EXERCISE DIRECTIONS:
Show every line of the data where the word "blue" can be found.
-------- MATERIAL PROVIDED
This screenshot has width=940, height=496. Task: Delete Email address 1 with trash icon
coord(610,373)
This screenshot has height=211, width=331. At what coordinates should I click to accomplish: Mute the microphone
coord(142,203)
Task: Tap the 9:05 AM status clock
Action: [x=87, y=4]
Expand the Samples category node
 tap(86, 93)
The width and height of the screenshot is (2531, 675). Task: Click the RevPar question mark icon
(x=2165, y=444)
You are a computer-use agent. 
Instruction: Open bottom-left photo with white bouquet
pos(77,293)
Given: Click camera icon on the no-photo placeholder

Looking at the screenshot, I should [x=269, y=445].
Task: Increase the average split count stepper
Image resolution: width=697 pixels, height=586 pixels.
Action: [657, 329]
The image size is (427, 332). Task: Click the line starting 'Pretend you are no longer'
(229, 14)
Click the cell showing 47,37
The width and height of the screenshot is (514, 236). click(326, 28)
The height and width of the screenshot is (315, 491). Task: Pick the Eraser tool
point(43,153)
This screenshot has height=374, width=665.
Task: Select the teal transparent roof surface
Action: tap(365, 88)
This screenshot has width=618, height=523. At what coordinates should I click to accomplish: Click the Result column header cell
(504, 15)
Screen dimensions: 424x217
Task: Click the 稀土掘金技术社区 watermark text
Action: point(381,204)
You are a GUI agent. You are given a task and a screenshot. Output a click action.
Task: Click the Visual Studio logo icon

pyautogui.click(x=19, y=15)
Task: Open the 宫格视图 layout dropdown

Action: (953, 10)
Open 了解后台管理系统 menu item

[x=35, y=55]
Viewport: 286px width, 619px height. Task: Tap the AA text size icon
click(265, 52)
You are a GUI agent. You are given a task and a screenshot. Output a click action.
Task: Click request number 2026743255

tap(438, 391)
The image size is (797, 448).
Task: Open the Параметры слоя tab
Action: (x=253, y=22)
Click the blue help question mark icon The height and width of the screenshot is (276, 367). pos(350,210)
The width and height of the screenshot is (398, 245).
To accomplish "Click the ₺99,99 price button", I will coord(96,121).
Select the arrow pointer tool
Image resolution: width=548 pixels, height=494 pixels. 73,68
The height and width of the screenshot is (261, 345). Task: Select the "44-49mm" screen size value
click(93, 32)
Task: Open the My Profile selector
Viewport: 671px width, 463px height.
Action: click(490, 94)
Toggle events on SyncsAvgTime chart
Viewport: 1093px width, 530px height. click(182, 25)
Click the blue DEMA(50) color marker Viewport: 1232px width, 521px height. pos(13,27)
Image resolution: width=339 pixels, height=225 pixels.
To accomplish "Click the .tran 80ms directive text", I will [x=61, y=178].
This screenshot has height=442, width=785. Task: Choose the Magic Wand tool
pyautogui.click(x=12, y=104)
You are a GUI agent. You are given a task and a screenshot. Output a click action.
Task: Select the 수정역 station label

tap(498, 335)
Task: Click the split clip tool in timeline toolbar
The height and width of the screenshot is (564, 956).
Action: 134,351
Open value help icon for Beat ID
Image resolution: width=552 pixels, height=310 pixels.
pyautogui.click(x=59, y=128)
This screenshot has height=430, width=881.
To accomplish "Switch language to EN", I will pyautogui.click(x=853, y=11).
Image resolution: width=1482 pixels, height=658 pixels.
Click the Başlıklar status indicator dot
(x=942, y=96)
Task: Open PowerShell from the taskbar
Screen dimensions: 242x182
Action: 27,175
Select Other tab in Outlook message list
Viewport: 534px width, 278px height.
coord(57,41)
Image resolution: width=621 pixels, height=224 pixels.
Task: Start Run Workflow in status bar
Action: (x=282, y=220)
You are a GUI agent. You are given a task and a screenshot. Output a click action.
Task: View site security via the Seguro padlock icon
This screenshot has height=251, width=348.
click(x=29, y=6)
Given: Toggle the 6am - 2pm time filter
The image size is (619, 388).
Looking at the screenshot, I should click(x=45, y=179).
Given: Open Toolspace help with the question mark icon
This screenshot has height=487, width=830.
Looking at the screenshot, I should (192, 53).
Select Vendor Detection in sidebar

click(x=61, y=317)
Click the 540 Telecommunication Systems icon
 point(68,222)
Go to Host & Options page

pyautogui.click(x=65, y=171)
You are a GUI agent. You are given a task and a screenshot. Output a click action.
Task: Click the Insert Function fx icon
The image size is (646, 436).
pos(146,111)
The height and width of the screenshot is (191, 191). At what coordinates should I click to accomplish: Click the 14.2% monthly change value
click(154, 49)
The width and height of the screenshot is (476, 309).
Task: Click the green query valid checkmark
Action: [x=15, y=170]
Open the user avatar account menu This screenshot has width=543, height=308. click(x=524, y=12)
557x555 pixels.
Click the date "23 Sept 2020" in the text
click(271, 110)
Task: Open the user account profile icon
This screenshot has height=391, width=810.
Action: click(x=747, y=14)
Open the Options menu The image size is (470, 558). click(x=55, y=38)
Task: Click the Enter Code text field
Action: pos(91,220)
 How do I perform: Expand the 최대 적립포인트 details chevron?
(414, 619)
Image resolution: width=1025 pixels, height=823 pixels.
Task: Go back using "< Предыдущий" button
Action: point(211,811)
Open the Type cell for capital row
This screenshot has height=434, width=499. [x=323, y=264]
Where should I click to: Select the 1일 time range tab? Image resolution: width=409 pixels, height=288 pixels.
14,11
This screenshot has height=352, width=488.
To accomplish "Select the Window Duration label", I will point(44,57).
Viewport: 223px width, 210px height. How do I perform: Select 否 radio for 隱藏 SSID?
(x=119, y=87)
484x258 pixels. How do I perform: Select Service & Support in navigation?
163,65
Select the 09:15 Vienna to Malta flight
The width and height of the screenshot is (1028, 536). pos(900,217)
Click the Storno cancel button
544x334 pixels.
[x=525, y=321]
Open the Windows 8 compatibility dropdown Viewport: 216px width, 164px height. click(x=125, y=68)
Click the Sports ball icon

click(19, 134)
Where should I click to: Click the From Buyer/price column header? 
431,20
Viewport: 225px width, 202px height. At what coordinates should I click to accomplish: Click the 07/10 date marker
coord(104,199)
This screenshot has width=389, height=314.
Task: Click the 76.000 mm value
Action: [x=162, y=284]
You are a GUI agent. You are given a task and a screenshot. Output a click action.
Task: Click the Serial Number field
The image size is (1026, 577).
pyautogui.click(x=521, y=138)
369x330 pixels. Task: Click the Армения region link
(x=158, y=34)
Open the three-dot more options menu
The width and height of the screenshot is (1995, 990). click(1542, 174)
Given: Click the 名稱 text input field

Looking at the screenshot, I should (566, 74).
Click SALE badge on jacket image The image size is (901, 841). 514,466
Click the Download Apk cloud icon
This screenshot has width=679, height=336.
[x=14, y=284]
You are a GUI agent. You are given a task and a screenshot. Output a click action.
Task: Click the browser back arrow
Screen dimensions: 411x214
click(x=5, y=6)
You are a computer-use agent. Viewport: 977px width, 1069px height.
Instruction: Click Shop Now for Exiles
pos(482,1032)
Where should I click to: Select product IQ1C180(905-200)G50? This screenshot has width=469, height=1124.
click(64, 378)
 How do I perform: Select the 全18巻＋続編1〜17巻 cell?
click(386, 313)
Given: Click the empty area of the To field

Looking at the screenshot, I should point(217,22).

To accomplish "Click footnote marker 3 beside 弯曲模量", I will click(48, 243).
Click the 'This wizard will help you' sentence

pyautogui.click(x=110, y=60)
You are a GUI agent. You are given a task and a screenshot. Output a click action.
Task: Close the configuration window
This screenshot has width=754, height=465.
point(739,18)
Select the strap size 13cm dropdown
----------------
EXERCISE ANSWER:
Click the blue help question mark icon The height and width of the screenshot is (276, 367). pos(350,210)
Click the blue DEMA(50) color marker Viewport: 1232px width, 521px height. pos(13,27)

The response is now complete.